A hash table allows us to look up values efficiently using non-numerical indices or keys. For example, we might want to implement a dictionary in which the words are the keys and the descriptions, the values. Or we might want to implement an address book in which the names arr the keys and the addresses, the values. Another example would be a student records system in which the student ID is the key and the full student record is the value.
We could implement this simply by creating objects containing the key and
the value, and then create an array containing many of these objects. However,
this is inefficient. To search for an item by key, we'd have to use a loop
(e.g. while
or for
) to search the array and compare the key of each item
with the key we're searching for. If there are say 10000 items in the array
this would be slow as we'd have to potentially look through 10000 items.

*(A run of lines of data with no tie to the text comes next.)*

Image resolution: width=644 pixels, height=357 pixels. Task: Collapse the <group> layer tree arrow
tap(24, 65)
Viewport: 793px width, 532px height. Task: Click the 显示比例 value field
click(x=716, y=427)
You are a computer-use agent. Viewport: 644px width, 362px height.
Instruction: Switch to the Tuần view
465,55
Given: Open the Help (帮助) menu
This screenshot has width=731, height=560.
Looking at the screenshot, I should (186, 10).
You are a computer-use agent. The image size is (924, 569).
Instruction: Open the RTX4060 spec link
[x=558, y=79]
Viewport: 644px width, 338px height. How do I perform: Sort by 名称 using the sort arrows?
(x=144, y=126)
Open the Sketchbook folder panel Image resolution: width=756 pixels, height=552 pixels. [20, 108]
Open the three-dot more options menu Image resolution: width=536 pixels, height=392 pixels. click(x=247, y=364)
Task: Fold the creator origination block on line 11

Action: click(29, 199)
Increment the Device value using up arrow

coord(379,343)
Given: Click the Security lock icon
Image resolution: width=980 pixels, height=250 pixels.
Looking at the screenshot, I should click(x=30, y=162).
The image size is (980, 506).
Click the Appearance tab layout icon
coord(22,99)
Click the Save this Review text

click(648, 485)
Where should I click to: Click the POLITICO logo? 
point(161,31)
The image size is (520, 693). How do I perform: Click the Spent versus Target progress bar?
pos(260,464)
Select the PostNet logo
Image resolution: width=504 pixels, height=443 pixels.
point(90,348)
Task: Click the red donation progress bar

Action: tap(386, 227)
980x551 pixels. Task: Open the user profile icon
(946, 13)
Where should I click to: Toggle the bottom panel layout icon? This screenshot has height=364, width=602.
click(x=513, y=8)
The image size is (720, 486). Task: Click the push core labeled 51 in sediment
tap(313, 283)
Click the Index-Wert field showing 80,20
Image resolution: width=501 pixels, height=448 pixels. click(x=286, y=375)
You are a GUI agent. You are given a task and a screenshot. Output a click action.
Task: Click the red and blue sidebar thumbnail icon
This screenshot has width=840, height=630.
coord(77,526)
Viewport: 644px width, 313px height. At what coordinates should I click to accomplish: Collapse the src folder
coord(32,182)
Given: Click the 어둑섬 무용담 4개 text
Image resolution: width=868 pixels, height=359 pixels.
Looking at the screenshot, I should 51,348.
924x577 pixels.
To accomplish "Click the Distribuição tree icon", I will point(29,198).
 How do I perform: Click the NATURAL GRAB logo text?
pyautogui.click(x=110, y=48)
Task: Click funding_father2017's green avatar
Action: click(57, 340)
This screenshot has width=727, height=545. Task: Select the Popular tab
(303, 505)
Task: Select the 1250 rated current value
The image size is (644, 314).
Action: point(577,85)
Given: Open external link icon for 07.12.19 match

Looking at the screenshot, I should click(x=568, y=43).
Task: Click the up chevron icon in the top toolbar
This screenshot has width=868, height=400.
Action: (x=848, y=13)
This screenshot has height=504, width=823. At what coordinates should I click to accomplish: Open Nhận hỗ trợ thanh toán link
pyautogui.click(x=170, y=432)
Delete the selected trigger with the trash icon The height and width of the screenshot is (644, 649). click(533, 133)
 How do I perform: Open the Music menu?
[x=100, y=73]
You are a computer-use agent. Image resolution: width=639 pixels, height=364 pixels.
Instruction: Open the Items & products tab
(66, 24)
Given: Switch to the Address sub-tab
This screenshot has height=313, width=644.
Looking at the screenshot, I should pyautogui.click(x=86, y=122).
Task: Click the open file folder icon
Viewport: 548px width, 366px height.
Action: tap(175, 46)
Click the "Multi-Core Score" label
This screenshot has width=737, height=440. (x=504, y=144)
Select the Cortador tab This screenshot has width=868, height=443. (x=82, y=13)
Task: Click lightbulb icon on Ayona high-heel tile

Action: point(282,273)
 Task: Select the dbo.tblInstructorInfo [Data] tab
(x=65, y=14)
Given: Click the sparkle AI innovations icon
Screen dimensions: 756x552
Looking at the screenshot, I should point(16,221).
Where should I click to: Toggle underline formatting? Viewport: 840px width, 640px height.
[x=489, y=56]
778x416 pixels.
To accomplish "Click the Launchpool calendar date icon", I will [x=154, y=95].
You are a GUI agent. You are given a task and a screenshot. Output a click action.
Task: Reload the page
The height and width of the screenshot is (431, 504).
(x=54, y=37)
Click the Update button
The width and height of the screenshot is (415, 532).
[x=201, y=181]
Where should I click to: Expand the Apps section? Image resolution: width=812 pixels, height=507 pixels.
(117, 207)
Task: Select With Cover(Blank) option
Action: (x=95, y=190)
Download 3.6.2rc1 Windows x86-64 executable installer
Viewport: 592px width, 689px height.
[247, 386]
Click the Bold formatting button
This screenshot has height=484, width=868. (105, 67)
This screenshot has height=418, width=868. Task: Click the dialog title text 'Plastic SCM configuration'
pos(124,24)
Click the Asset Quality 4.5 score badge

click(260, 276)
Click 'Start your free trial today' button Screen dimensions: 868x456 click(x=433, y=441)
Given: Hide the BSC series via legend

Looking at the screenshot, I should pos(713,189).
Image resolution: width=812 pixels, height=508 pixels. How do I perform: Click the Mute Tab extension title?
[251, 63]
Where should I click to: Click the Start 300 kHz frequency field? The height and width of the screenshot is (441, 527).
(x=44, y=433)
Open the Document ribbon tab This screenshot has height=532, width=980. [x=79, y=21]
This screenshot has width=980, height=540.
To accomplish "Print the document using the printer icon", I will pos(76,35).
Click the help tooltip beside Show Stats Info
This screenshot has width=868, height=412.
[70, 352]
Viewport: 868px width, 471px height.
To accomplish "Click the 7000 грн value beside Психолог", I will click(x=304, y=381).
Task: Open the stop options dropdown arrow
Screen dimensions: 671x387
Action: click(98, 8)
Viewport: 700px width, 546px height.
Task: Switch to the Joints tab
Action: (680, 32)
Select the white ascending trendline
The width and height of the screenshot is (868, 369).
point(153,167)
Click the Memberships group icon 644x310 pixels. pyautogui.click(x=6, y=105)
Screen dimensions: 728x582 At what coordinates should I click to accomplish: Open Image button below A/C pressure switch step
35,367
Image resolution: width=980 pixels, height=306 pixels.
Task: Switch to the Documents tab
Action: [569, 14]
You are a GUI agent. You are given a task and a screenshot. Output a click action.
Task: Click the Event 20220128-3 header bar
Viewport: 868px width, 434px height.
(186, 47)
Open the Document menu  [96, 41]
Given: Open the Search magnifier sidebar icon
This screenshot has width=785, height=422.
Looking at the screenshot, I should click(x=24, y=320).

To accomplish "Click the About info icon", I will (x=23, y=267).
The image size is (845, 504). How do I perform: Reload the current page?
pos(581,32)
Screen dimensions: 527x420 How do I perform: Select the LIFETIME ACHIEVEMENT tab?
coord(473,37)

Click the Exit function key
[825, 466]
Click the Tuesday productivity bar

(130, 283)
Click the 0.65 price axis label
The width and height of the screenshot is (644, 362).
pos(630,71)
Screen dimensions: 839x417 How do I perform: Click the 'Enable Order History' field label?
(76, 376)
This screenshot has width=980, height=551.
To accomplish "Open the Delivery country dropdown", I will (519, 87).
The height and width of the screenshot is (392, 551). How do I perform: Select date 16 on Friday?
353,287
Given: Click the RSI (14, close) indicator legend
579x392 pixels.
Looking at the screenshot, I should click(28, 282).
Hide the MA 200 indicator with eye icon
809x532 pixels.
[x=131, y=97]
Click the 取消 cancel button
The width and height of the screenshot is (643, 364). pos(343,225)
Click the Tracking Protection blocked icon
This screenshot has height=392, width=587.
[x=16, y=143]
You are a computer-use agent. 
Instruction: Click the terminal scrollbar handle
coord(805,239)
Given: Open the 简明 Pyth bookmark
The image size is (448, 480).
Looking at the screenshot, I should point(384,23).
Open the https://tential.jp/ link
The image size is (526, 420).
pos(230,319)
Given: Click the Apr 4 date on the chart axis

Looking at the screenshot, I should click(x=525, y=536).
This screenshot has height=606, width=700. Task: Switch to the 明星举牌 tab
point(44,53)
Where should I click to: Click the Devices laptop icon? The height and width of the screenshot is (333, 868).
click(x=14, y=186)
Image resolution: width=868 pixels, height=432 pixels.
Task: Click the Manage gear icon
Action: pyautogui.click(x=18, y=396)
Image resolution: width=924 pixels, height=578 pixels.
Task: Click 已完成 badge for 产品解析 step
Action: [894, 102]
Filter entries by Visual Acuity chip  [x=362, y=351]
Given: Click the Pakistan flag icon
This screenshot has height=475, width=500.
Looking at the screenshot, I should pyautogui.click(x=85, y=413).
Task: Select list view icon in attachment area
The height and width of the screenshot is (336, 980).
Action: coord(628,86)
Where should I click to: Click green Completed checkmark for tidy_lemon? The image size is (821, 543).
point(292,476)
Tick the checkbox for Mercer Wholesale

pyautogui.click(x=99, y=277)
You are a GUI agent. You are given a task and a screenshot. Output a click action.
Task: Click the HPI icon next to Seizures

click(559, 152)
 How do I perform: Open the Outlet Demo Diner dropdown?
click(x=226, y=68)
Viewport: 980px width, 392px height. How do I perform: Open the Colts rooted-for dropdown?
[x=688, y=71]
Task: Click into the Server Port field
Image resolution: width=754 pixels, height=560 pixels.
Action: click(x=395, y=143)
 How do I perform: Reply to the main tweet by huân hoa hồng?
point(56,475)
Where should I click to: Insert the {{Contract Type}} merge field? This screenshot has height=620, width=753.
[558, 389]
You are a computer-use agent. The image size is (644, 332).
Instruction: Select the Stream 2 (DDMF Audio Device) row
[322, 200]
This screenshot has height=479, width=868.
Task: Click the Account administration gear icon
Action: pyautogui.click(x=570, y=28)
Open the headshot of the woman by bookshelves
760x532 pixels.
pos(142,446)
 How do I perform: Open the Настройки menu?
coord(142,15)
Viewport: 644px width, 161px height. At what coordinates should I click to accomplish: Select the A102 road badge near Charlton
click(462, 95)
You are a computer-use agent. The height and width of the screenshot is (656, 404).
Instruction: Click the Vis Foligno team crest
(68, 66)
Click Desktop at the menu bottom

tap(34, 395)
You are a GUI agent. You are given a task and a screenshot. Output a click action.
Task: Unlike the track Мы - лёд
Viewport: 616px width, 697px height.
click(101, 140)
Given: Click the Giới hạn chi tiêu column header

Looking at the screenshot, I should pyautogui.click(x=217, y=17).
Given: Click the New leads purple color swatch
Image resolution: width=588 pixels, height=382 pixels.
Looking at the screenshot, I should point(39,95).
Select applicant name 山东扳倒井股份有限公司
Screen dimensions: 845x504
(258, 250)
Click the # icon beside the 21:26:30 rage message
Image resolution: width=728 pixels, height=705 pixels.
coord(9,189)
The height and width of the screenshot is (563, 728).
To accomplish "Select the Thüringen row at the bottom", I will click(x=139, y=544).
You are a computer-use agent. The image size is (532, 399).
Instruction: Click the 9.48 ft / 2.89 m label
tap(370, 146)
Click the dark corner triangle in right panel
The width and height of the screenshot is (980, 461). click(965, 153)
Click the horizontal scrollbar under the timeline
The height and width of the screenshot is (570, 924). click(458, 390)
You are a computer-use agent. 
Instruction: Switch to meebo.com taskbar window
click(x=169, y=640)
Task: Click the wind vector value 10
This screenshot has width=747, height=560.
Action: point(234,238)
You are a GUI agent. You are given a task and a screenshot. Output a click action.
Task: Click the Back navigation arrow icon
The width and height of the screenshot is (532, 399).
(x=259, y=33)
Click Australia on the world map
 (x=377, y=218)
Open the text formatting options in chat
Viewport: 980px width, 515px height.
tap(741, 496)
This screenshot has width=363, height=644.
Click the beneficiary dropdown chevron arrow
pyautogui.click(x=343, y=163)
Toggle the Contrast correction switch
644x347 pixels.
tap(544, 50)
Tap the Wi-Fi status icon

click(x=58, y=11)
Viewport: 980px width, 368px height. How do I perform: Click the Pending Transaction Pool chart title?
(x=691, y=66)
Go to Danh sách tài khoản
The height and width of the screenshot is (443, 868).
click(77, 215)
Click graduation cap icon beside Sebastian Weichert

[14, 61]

We can do better than this, though, and implement this sort of look-up search more efficiently using a hash table. A hash table is an efficient data structure in which the keys (indices) are converted to a numerical hash code using a mathematical function of some kind. This hash code is then used to look up the item in an underlying array. The hash code will be used as the array's index.
It's probably best to start with a very simple example.
A simple hash function might simply add the ASCII codes of the characters
making up the key (use the ord()
) function. We might use it in a dictionary program storing words as the keys and their meanings as the values.
The hash code returned from the hash function can then be used as the array index to add the data to. So, we'd place the key/value pair "cat" and "Furry animal which goes meow" at index 312 in the underlying array. Similarly, we'd place the "dog" entry at index 314 and "rat" at index 327.
If, however, we try to add an entry containing the key "act" we have a problem. The hash function for "act" would be 97+99+116 which equals 312. 312 has already been used for "cat". Thus we have a clash. There are two common solutions to clashes, separate chaining and linear probing.
With separate chaining, the underlying array is an array of "buckets". Each item with a given hash code is placed into the bucket for that hash code, so one bucket might have more than one item. In this example, "cat" and "act" would be placed in the same bucket, as they have the same hash code. Each bucket would contain a list of items,
This is shown in the diagram below.
Linear probing is an alternative approach. With linear probing, each array index contains only one item, not a list. If there is a clash with hash codes, the item is moved on to the next available place in the array. So, in the above example, both "cat" and "act" would have a hash code of 312. As "act" is the second item to be added, it would be moved to the next available index after 312, which is 313. This is shown in the diagram below.
The diagram also shows a second clash and how it's resolved with linear probing. We try to add "sea". The hash code of "sea" is 313. However, all indices between 312 and 314 inclusive have been used up by this point, with "cat", "act" and "dog" respectively. So we have to move "sea" on two places from its hash code, and add it to position 315 in the array.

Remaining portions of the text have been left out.